LISTSERV 16.5 - CODE4LIB Archives

Thanks for the advice all. I'm trying httrack now but the other wget
options are good to know about, especially Alex's point about saving a WARC
file.

One clarification: I definitely don't want to deal with the database, nor
can I. We don't have admin or server access.

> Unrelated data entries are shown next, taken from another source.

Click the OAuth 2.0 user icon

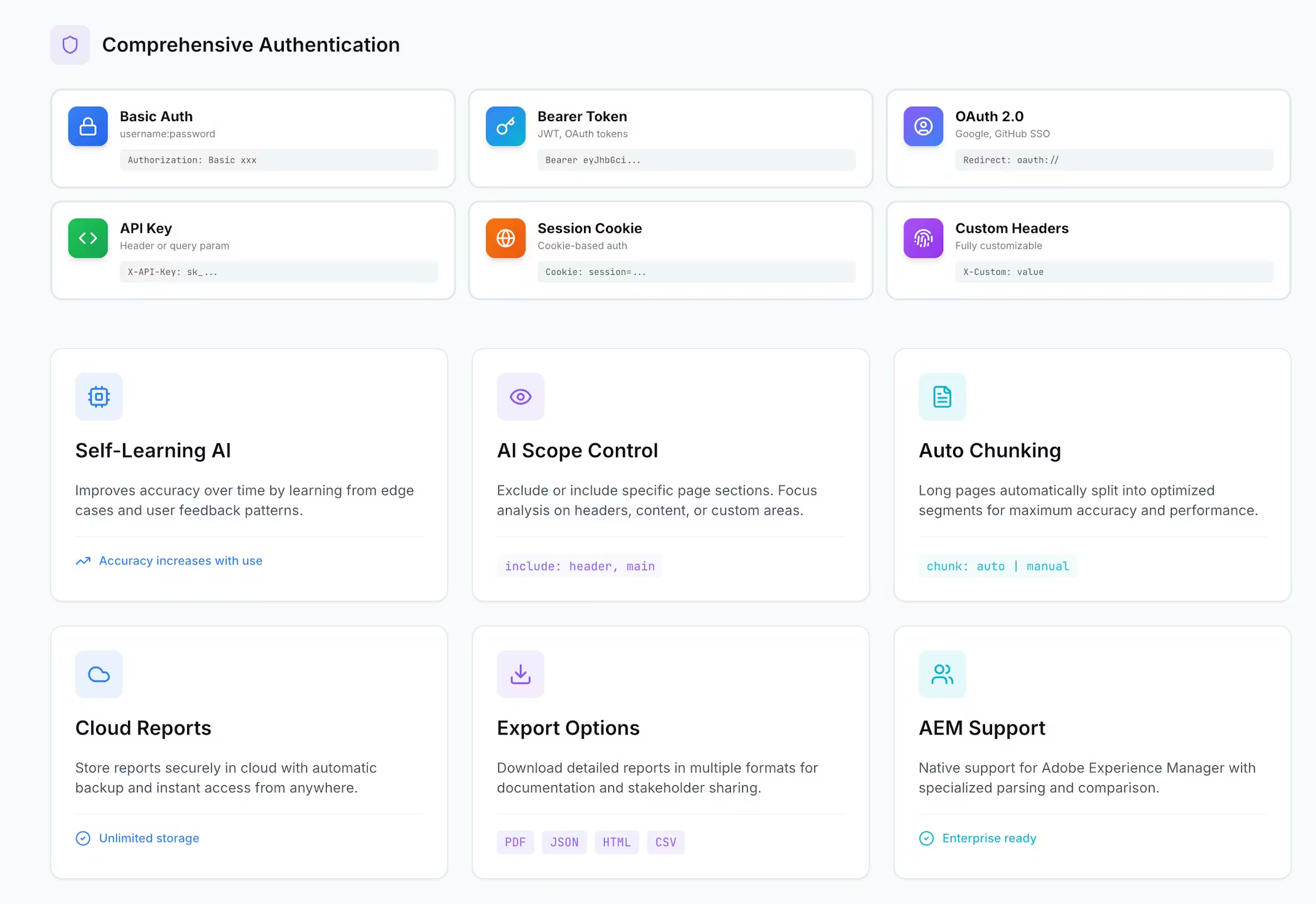pos(923,126)
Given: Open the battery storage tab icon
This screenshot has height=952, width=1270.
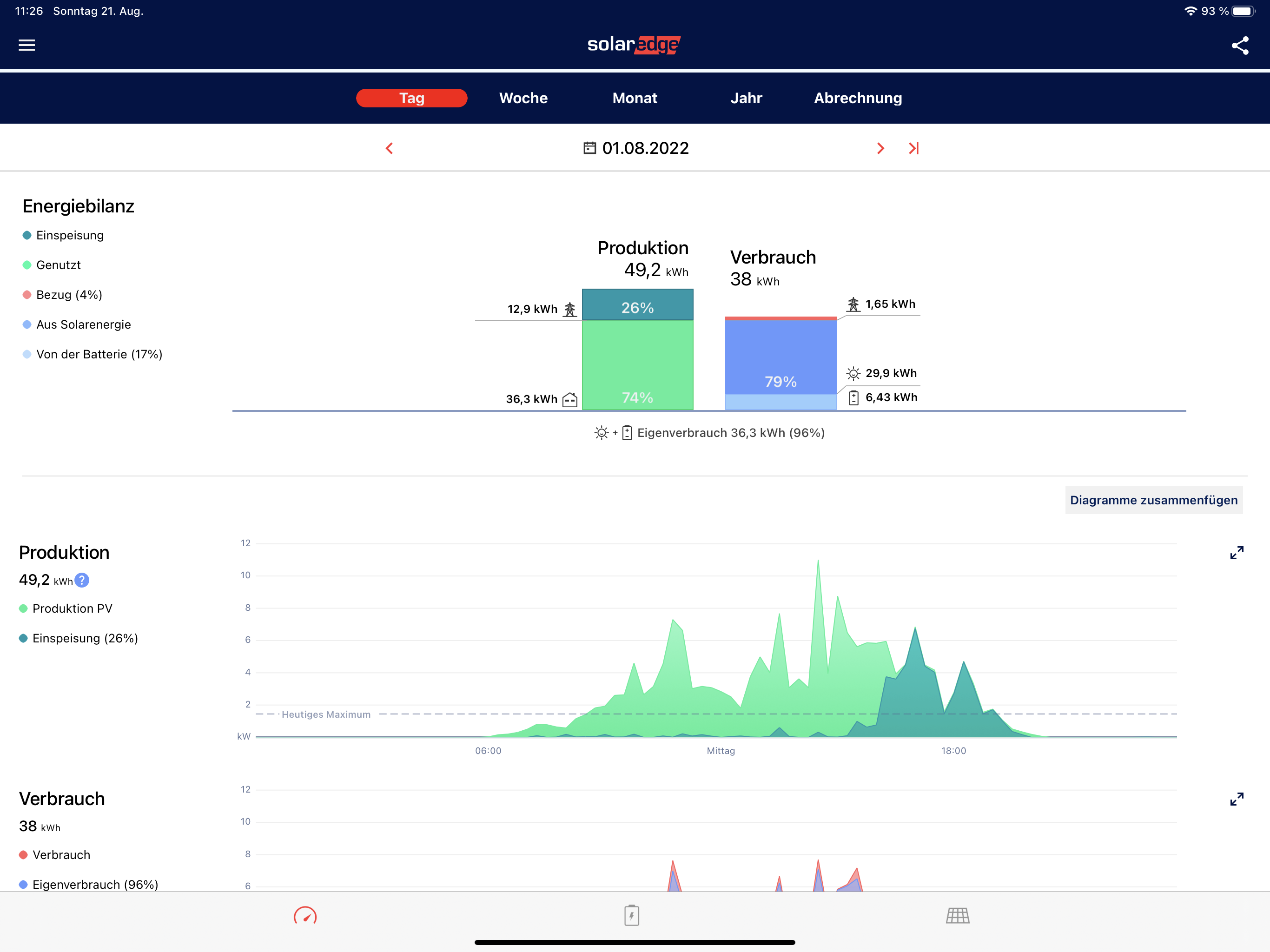Looking at the screenshot, I should (x=632, y=915).
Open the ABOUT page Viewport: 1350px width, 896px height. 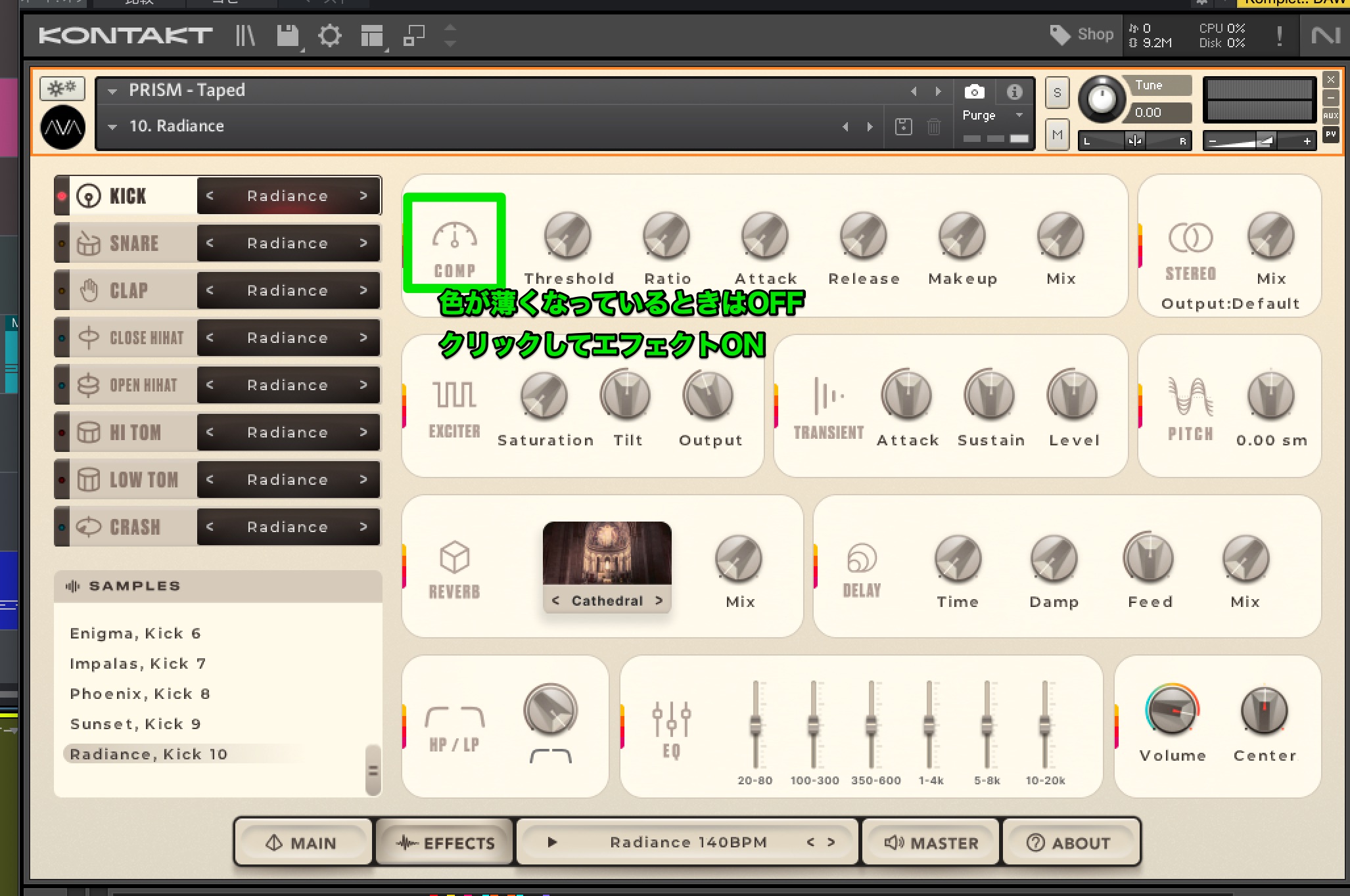[x=1069, y=843]
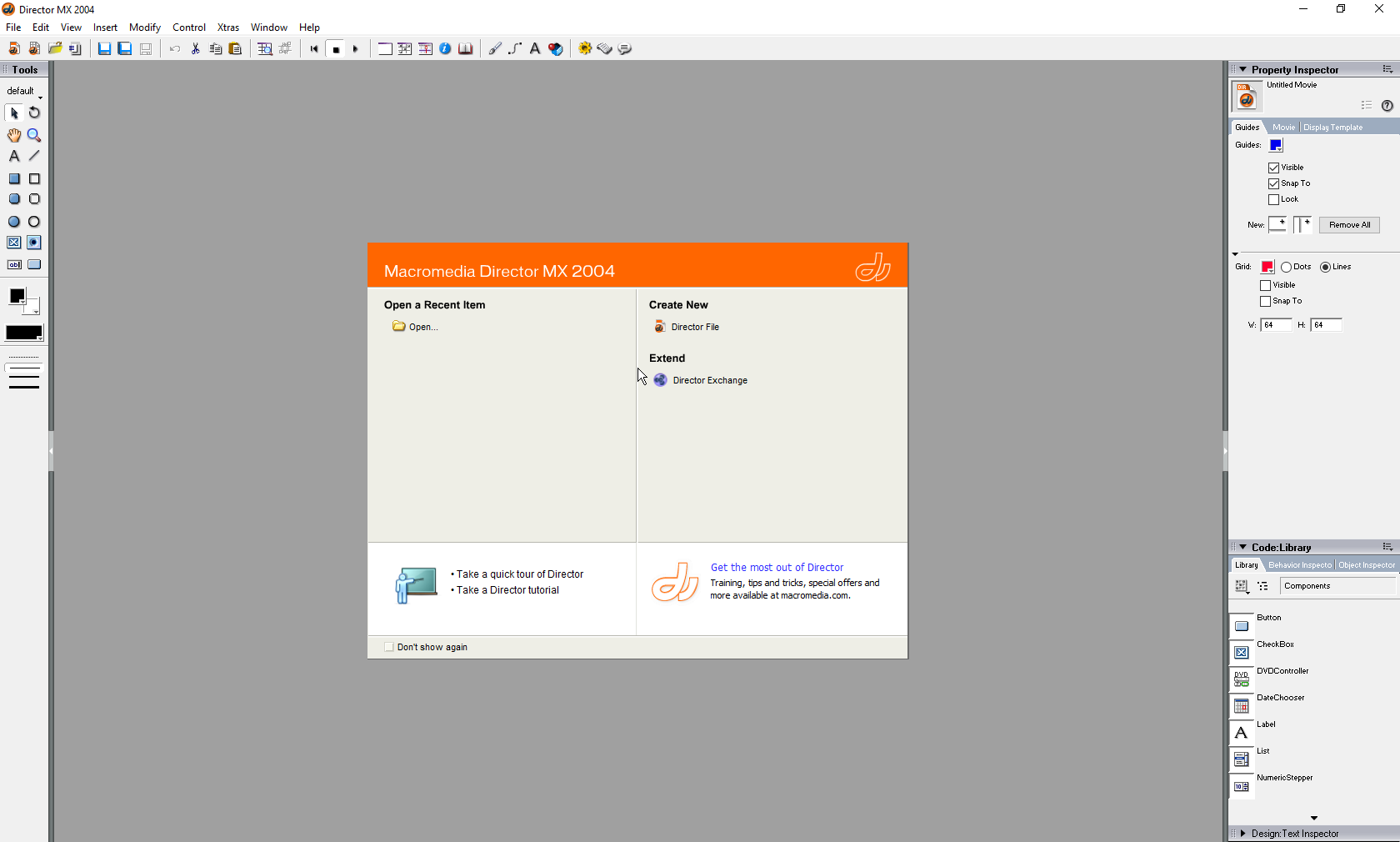Check the Don't show again box
Image resolution: width=1400 pixels, height=842 pixels.
tap(389, 647)
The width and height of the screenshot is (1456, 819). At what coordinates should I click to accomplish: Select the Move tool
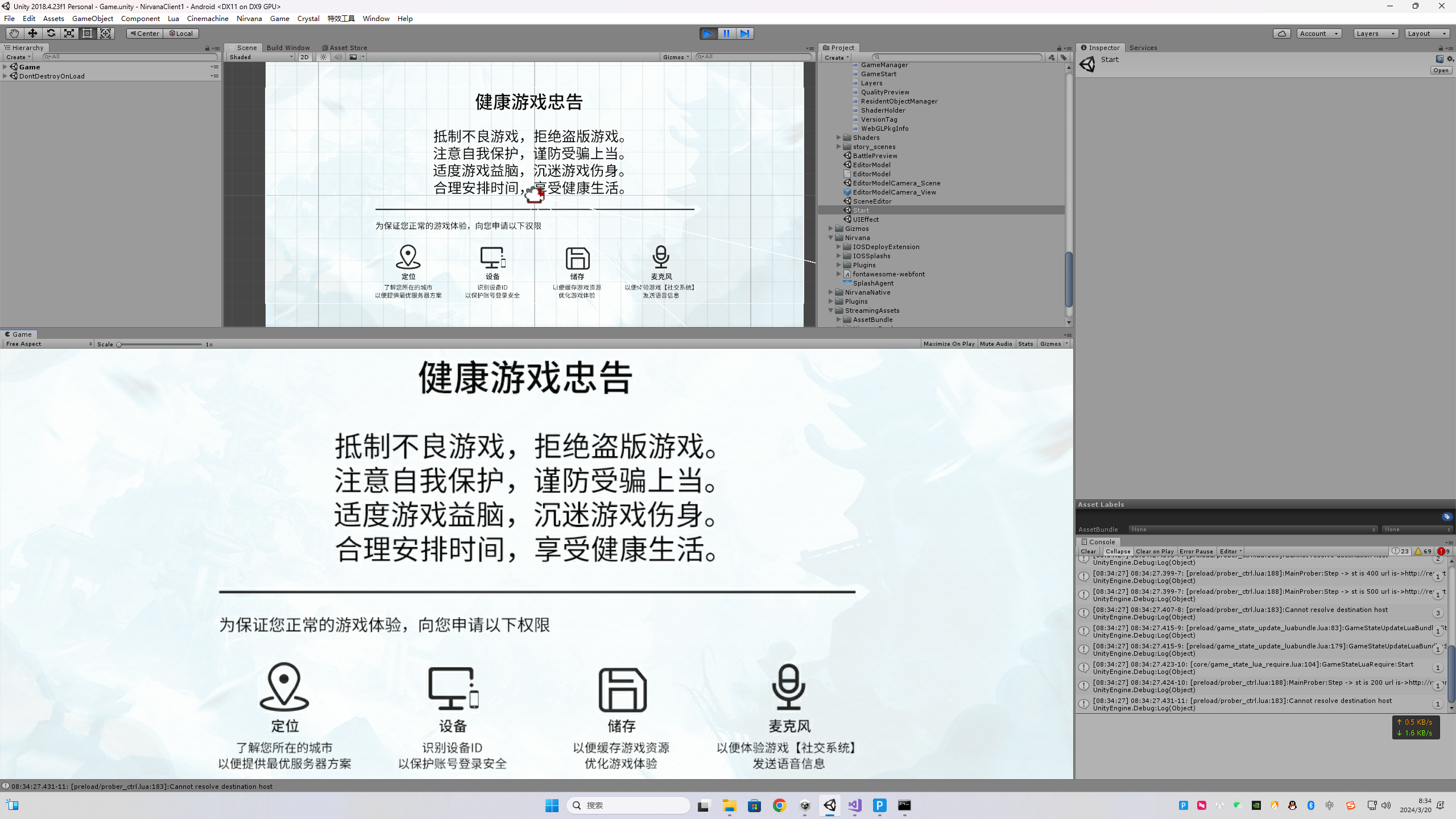32,34
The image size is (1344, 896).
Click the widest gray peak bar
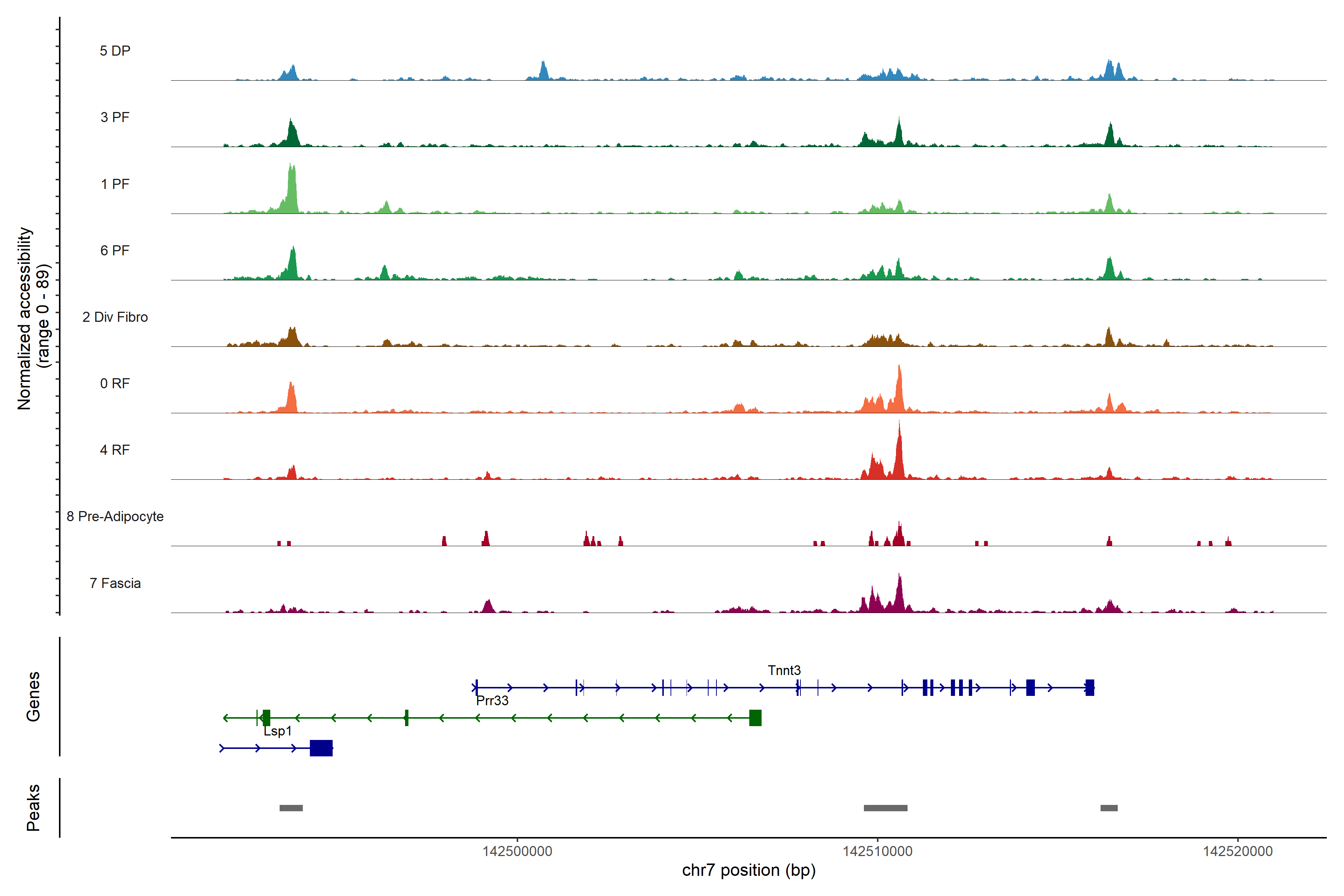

Even if we did, I don't think
preserving the db would be wise or necessary.

Best,
Eric

On Mon, Oct 6, 2014 at 9:24 AM, Alexander Duryee <[log in to unmask]>
wrote:

> I was dealing with a lot of sites that would shunt the user around based on
> their user agent (e.g. very old sites that had completely different pages
> for Netscape and IE), so I needed something neutral that wouldn't get
> caught in a browser-specific branch.  Suffice to say, nothing ever checks
> for Amiga browsers :)
>
> On Mon, Oct 6, 2014 at 12:08 PM, Little, James Clarence IV <
> [log in to unmask]> wrote:
>
> > I love that user agent.
> >
> > This the wget command I've used to back up sites that have pretty urls:
> >
> > wget -v --mirror -p --html-extension -e robots=off --base=./ -k -P ./
> <URL>
> >
> >
> > – Jamie
> > ________________________________________
> > From: Code for Libraries <[log in to unmask]> on behalf of
> > Alexander Duryee <[log in to unmask]>
> > Sent: Monday, October 06, 2014 11:51 AM
> > To: [log in to unmask]
> > Subject: Re: [CODE4LIB] wget archiving for dummies
> >
> > I've used wget extensively for web preservation.  It's a remarkably
> > powerful tool, but there are some notable features/caveats to be aware
> of:
> >
> > 1) You absolutely should use the --warc-file=<NAME> and
> > --warc-header=<STRING> options.  These will create a WARC file alongside
> > the usual wget filedump, which captures essential information (process
> > provenance, server request/responses, raw data before wget adjusts it)
> for
> > preservation.  The warc-header option includes user-added metadata, such
> as
> > the name, purpose, etc. of the capture.  It's likely that you won't use
> the
> > WARC for access, but keeping it as a preservation copy of the site is
> > invaluable.
> >
> > 2) Javascript, AJAX queries, links in rich media, and such are completely
> > opaque to wget.  As such, you'll need to QC aggressively to ensure that
> you
> > captured everything you intended to.  My method was to run a generic wget
> > capture[1], QC it, and manually download missing objects.  I'd then pass
> > everything back into wget to create a complete WARC file containing the
> > full capture.  It's janky, but gets the job done.
> >
> > 3) Do be careful of commenting options, which often turn into spider
> > traps.  The latest versions of wget have regex support, so you can
> > blacklist certain URLs that you know will trap the crawler.
> >
> > If the site is proving stubborn, I can take a look off-list.
> >
> > Best of luck,
> > Alex
> >
> > [1] I've used the following successfully: wget
> > --user-agent="AmigaVoyager/3.2
> > (AmigaOS/MC680x0)" --warc-file=<FILENAME> --warc-header="<STRING>"
> > --page-requisites -e robots=off --random-wait --wait=5 --recursive
> > --level=0
> > --no-parent --convert-links <URL>
> >
>